Problem requirements
Begin at the line containing "Expand Показать правила" in the entries below and end at the line containing "Given: Select the Mac tab"; transcribe that range exactly and nothing outside it.

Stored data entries
════════════════

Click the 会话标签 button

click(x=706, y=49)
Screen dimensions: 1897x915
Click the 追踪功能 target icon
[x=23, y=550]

════════════════

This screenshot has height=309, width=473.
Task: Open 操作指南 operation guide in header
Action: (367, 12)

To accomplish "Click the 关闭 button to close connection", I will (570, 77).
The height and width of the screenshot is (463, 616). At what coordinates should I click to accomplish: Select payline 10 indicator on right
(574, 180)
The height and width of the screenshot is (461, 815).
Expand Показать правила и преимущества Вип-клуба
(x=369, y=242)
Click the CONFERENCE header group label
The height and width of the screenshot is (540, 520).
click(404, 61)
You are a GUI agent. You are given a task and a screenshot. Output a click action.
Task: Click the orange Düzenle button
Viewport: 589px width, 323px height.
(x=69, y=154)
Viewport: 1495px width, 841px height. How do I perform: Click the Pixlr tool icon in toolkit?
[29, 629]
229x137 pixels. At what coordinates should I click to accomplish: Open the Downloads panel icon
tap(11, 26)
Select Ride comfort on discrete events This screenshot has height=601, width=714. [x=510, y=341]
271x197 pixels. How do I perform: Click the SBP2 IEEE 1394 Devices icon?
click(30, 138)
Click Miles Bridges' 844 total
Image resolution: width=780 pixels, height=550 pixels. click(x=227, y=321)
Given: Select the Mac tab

════════════════

Output for this exercise
Expand Показать правила и преимущества Вип-клуба
(x=369, y=242)
Click the CONFERENCE header group label
The height and width of the screenshot is (540, 520).
click(404, 61)
You are a GUI agent. You are given a task and a screenshot. Output a click action.
Task: Click the orange Düzenle button
Viewport: 589px width, 323px height.
(x=69, y=154)
Viewport: 1495px width, 841px height. How do I perform: Click the Pixlr tool icon in toolkit?
[29, 629]
229x137 pixels. At what coordinates should I click to accomplish: Open the Downloads panel icon
tap(11, 26)
Select Ride comfort on discrete events This screenshot has height=601, width=714. [x=510, y=341]
271x197 pixels. How do I perform: Click the SBP2 IEEE 1394 Devices icon?
click(30, 138)
Click Miles Bridges' 844 total
Image resolution: width=780 pixels, height=550 pixels. click(x=227, y=321)
Given: Select the Mac tab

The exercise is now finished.